On November 4, 2013, the U.S. House of Representatives Committee on Financial Services, by a 57-0 vote,3 ordered H.R. 2274 to be reported for further consideration. The bill, named the “Small Business Mergers, Acquisitions, Sales, and Brokerage Simplification Act of 2013” (H.R. 2274) would create a new class of “broker” (a so called "M&A broker")4 that would be exempt from most of the time-consuming requirements currently required of brokers, and direct the U.S. Securities and Exchange Commission (SEC) to implement regulations and interpretive guidance. M&A brokers would remain subject to the anti-fraud rule (just like registered brokers) and they would be required to establish, maintain and enforce written supervisory procedures governing their operations. M&A broker personnel would be required to meet the “standards of training, experience, competence, and such other qualifications as the [SEC] finds necessary or appropriate in the public interest or for the protection of investors,” just like registered representatives of fully registered brokers must. The SEC will have to define this by rule; traditionally, this requirement was satisfied by passing appropriate tests and maintaining appropriate licenses.

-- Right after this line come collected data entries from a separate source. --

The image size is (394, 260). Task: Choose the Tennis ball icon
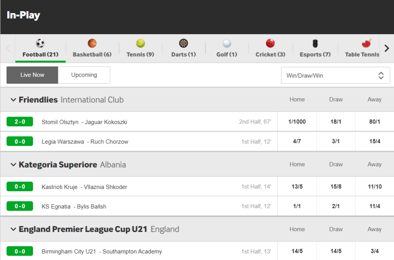coord(140,43)
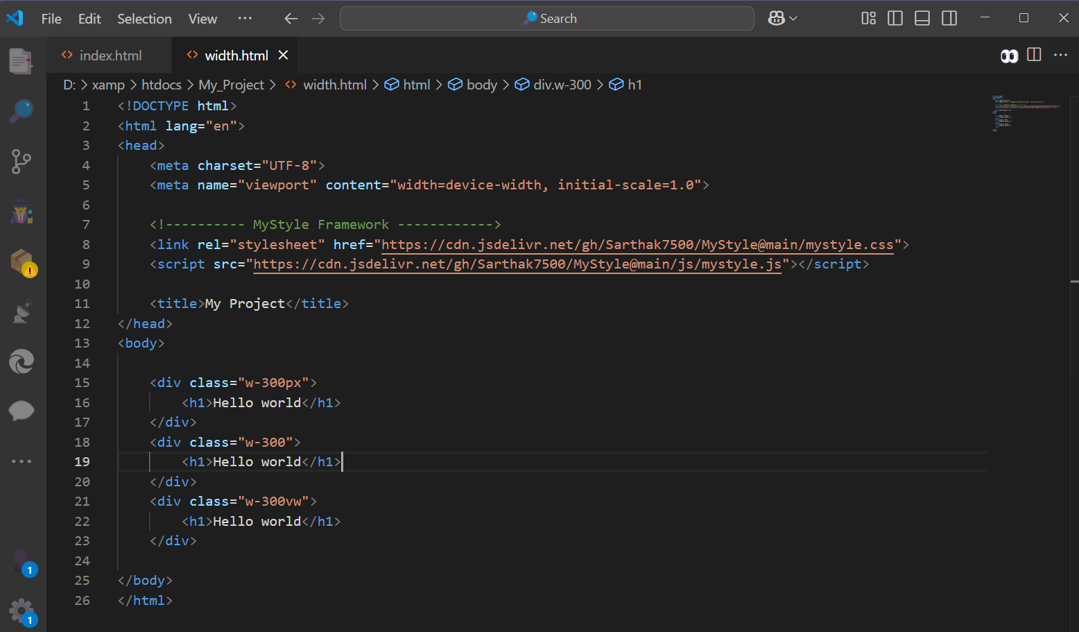Toggle the Secondary Side Bar visibility
1079x632 pixels.
point(949,19)
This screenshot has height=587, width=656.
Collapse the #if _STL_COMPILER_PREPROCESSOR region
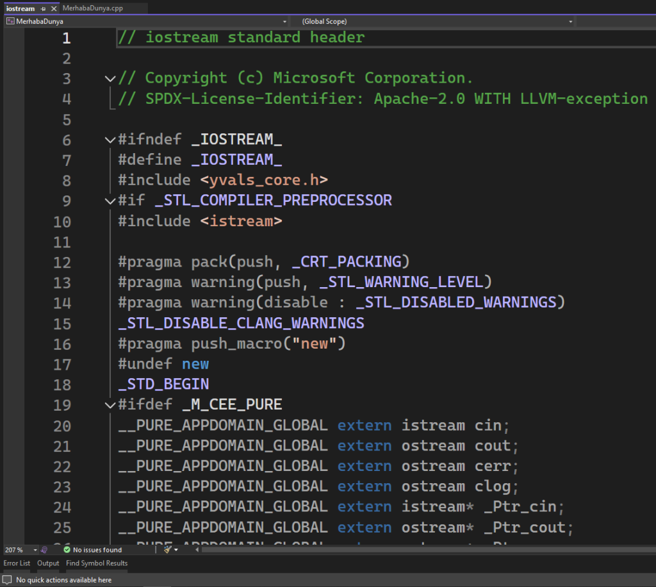click(110, 201)
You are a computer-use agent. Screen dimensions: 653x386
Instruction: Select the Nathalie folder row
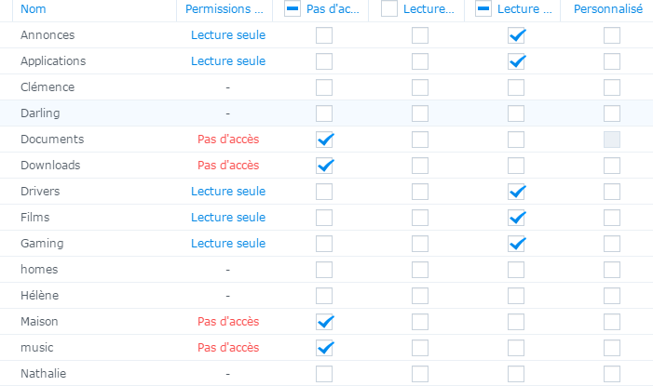44,374
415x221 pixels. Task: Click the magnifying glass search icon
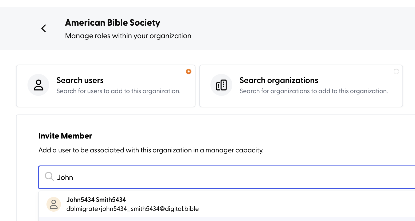coord(49,177)
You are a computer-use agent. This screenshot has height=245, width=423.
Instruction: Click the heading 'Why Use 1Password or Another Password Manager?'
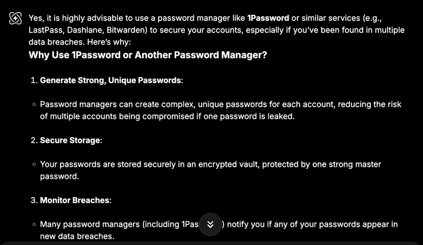point(148,55)
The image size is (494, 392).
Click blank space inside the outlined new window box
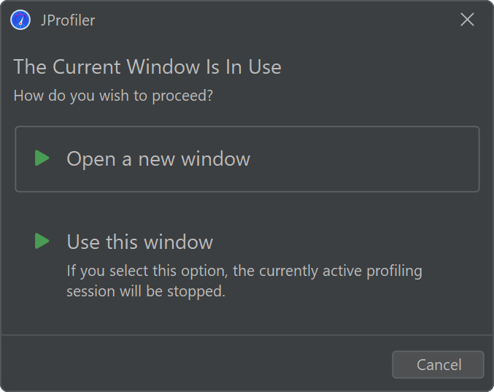tap(365, 159)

Pepper Point: Under the current regulatory scheme, broker-dealers engage in the buying and selling of securities either for their own account or for the accounts of others. Brokers often also engage in underwriting and other complex activities. For such parties, the current registration process is generally viewed as reasonable. However, there has always been a class of “brokers” who have a more limited role (i.e., M&A services for small transactions and issues, and/or private placement related activities) and within the last few years, the process of becoming registered as a “$5,000 net capital”5 broker to conduct such activities has become significantly more involved and time-consuming. Currently, the time and work to register (or effect a change of control of) a $5,000 net capital broker that intends to engage in a few dozen transactions a year with sophisticated parties can approach what is required to register a small broker with a retail business.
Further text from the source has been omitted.